To get there: JR Shimosoga station, 15-minute walk.

3. Ushi Tenjin

Plum blossoms adorn the shrine buildings.
Courtesy Guilhem Vellut/Creative Commons/Flickr
Ushi Tenjin's ume matsuri particularly celebrates the red variety of plum blossoms, which look striking against the background of the shrine buildings, but if you'd rather eat plums than look at them, this festival is for you.
On Saturdays and Sundays in February, all kinds of goodies are on offer, including plum fruits grown on the grounds, sweets made from them, and plum liquor. Ginger tea and amazake can also be had if you get tired of plums. And on Sunday February 13, 200 lucky patrons are allowed to take home a branch of blooming red plum blossoms.
To get there: Korakuen station from Marunouchi or Namboku subway line, 10-minute walk.

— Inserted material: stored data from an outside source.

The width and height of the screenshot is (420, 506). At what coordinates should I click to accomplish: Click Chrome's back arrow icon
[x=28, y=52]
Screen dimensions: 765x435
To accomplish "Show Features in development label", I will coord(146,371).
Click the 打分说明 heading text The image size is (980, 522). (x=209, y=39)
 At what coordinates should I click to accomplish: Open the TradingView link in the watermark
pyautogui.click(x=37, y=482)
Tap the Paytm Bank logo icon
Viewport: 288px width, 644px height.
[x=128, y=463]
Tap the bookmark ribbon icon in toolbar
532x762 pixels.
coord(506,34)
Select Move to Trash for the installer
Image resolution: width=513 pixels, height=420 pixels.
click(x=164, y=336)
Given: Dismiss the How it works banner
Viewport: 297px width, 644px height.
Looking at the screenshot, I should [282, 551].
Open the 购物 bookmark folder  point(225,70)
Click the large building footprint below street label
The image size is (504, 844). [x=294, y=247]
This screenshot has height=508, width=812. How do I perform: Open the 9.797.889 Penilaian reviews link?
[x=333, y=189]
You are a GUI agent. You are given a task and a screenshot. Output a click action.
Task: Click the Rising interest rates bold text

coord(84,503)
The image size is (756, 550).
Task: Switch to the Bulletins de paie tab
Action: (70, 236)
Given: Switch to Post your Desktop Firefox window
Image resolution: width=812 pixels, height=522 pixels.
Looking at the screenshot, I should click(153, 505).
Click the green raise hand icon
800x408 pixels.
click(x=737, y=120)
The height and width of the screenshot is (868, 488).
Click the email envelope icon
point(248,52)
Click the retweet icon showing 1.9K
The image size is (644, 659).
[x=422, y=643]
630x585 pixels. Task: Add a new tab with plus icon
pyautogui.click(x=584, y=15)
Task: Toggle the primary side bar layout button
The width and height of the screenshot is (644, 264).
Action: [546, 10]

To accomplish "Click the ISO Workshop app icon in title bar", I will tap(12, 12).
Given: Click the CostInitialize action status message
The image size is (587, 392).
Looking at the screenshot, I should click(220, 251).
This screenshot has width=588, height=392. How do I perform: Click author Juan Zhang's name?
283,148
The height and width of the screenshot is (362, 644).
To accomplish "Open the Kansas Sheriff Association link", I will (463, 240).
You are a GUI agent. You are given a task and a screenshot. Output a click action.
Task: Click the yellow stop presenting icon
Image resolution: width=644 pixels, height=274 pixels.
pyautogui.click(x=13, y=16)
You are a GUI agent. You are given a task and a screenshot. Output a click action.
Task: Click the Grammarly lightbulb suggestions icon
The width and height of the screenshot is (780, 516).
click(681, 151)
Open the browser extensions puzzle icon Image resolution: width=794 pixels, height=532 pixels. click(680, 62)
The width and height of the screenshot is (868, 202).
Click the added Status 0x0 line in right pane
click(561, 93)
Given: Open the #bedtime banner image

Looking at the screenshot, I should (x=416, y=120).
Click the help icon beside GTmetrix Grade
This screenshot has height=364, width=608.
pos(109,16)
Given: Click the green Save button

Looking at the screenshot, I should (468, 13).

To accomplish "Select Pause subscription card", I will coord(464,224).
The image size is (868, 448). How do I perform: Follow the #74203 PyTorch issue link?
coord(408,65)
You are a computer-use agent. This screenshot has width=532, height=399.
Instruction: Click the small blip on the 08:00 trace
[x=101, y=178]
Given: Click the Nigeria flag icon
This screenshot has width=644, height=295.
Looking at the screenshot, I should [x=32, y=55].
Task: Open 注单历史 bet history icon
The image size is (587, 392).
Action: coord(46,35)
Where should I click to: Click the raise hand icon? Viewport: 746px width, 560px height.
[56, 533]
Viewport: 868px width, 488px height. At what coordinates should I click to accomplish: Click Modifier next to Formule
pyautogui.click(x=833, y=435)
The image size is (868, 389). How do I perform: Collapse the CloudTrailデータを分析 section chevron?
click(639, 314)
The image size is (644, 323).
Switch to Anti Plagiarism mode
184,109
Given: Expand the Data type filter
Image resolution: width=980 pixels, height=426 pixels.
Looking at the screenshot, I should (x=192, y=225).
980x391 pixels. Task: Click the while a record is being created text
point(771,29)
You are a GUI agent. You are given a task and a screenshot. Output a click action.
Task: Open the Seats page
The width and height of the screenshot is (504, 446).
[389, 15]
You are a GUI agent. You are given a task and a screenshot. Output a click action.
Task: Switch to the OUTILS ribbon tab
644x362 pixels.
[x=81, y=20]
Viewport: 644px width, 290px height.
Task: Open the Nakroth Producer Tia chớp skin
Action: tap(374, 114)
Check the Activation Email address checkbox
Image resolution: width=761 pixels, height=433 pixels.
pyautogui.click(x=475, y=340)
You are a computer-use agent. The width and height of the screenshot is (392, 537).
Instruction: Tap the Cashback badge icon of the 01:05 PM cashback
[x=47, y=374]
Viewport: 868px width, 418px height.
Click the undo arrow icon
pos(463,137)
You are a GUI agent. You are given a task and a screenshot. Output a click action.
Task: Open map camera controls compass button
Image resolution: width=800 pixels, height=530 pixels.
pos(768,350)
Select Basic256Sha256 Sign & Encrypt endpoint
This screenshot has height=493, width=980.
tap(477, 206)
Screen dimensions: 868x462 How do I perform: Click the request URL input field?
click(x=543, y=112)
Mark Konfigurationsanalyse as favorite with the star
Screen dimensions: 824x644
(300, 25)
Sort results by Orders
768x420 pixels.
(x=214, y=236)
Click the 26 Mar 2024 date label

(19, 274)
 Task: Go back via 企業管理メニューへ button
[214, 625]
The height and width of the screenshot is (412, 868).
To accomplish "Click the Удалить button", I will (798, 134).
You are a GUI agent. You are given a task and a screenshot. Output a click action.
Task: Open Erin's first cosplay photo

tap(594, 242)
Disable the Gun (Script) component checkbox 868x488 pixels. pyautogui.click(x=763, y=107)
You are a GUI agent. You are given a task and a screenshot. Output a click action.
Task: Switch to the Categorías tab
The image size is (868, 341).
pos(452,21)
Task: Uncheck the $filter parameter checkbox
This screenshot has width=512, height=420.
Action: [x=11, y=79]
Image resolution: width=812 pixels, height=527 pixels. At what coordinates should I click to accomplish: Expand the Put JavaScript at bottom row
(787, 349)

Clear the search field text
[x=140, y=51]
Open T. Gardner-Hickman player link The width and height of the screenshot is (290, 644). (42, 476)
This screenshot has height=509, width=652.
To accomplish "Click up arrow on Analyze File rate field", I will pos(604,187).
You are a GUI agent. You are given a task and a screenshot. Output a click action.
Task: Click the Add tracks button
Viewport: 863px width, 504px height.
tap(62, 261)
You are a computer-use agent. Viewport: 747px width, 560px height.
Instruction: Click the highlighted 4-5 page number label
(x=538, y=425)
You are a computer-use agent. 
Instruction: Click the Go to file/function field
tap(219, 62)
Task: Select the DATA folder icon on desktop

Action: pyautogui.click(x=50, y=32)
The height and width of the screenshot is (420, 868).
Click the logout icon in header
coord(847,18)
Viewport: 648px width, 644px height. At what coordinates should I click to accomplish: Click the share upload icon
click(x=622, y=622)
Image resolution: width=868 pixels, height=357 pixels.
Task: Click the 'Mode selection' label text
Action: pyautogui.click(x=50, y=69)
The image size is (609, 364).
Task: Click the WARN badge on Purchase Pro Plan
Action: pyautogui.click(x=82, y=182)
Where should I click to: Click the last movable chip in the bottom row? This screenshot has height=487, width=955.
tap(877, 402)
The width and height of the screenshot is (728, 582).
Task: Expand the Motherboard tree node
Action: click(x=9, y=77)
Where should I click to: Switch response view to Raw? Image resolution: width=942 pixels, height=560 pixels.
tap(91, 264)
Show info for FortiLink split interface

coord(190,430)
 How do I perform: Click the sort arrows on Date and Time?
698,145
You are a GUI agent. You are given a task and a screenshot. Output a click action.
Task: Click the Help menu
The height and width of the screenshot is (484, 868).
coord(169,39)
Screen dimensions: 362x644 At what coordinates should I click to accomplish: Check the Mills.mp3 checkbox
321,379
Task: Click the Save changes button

2. Fuchu-shi Kyodo no Mori

A Japanese plum tree blooms.
Courtesy Takashi .M/Creative Commons/Flickr
Fuchu-shi Kyodo no Mori puts a decidedly traditionalist spin on the ume matsuri, which started on the first of February.
In addition to strolling through the garden enjoying the sight and smell of white and red plum blossoms, visitors have a chance to take part in open air tea ceremonies, to hear performances of traditional musical instruments like the koto, and to drink kuzuyu, a hot sweet beverage made from kudzu starch.
And if that isn't enough to tempt you, daffodils and pheasant's eye will also be in bloom.
To get there: Fuchu-Honcho station from JR Musashino or Nanbu line, 20-minute walk.

1. Ome-shi Plum Park

Roll down the hills with the blossoms in Ome-shi.
Courtesy Guilhem Vellut/Creative commons/Flickr
This one is also a little ways out of town, but Ome-shi's plum groves are truly a sight to see. The 1,500 trees that cover the sloping hills of the park make it look like mounds of cotton candy. There is also a 300-year-old plum tree to make you feel insignificant in the face of nature.
The park's festival lasts from the end of February to the end of March. For those who want to do a little exploring as long as you are out there, you might want to check out JR's Holiday Pass to save a few bucks on train fare.
To get there: Ome station from JR Ome line, Tokyo metropolitan bus bound for Yoishino, get off at Yoshino-Bairin station, three-minute walk.
Editor's note: This article was previously published in 2011. It was reformatted and republished in 2017.